# Concert versus Symphony



## u_luv_it (Jun 28, 2004)

Just about to order a 2.0 TDi SE. Just need to decide on stereo.

Apart from it holding 6 discs, will I notice muc change from the standard concert to the optional symphony stereo?

Also - would the sound quality with Bose be the same on both models?

Cheers


----------



## christtopher (May 7, 2002)

Personally I think the concert is the better unit.


----------



## IanS (May 7, 2002)

I have symphony on my A3 and I think it's a good system. It doesn't have the power that the BOSE had on my TT, but having had a Concert unit on my previous A3, I think you would need to have a keen ear to notice the difference.

One thing to bear in mind is that if you have the symphony unit, you lose the cup holder in the dash and get a coin tray instead.

The ability to load 6 CD's into the dash is great, or at least it was until I got an iPod :?


----------



## maersk (Feb 1, 2004)

Concert and Symphony are the same head unit just that symph has the 6 changer and capacity to play tape.
Gubbins inside amps and stuff are the same.
Symph is the dingo's kidneys. IMHO


----------



## h5djr (Mar 7, 2004)

Not able to comment on the sound quality between the units as I have only had A3s with the Concert (both I and II) units. But from an ergonomic point of view I think the Concert setup is better. With the Concert the switches and cup holder are at the top of the console and the air conditioning controls a higher up and less behind the gear stick. The space below these controls is also larger and as I wear different glasses for driving it allows me to keep them in the space. The glasses case will not fit in the space if a Symphony is fitted. A minor point perhaps, but important to me.
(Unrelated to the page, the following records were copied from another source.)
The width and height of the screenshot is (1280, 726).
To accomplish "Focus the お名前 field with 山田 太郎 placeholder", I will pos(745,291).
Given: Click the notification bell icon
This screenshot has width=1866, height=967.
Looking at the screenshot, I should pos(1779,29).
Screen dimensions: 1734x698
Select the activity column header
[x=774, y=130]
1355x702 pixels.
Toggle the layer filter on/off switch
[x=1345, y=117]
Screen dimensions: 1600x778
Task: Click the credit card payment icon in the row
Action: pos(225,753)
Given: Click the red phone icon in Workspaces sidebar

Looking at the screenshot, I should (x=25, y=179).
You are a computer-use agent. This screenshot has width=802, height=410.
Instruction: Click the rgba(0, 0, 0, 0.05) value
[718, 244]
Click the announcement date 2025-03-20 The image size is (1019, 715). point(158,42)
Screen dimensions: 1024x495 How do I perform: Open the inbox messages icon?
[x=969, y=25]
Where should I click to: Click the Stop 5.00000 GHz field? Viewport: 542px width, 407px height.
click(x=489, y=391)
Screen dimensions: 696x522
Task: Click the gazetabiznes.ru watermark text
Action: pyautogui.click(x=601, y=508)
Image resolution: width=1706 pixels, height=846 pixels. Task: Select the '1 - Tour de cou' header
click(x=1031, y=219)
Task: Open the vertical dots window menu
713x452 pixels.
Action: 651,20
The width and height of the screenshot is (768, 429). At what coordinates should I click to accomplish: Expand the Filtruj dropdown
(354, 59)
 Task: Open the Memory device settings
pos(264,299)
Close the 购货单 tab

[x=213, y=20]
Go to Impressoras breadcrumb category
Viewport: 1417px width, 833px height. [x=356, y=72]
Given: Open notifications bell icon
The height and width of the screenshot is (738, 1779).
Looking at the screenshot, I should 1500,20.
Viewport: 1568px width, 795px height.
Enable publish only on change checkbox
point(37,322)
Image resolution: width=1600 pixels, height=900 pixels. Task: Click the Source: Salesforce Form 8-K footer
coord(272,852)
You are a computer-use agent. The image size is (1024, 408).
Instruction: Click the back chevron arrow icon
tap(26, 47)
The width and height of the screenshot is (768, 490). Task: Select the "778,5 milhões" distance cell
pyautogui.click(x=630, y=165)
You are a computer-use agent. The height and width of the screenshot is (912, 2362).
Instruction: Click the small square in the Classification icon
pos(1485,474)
My existing A3 1.8T has a 6 CD changer mounted in the boot and the new A3 2.0 TDI SE DSG that I have on order will have one mounted in the glovebox. Again much better than trying to change CDs whist driving.

Only my views but I hope they help you make up your mind.

David R


----------



## christtopher (May 7, 2002)

IanS said:


> The ability to load 6 CD's into the dash is great, or at least it was until I got an iPod :?


How do you connect your ipod?


----------



## IanS (May 7, 2002)

christtopher said:


> IanS said:
> 
> 
> > The ability to load 6 CD's into the dash is great, or at least it was until I got an iPod :?
> ...


I've got an iTrip FM transmitter. As I live out in Suffolk, it works a treat as about 50% of the FM band is clear. When I travel into or around London, it is less useful as whilst there is usually one or two clear frequencies, these change as I get further west.


----------



## etlsngd (May 27, 2004)

Maybe a stupid question, buy why on earth can't you have the cupholder with the Symphony? Haven't heard a decent reason yet? The coin tray takes up the same ammount of space when folded, so its not a size issue. Maybe if drink were to spill it would go all over the radio so they though it was best to remove? Maybe the fact that it would be lower than with concert it would interfere with movement of the gearstick on a manual?

Not that one should really get hung up on cupholders, but ...

(still waiting for my A3 TDI SE DSG - without cupholder :wink: )


----------



## maersk (Feb 1, 2004)

For what it is worth, you won't miss it. I had two in the A2 and they were a talking point for the first month or so. Never really used them after that.


----------



## R32Paul (Jun 20, 2004)

For what it is worth....

I have an A6 Avant at the moment while my A3 is repaired. It has concert but no Bose - sound is very poor!

Sympthony and Bose is good (and I know a little about hifi!  )


----------



## Karcsi (Mar 6, 2003)

I agree wih that completely. Played a Chillies CD in my dad's non-bose Concert A4. Sounded bloody awful. It did get better as the amps warmed up, but still no where near as clear, rich or controlled as the bose concert in my A3.


----------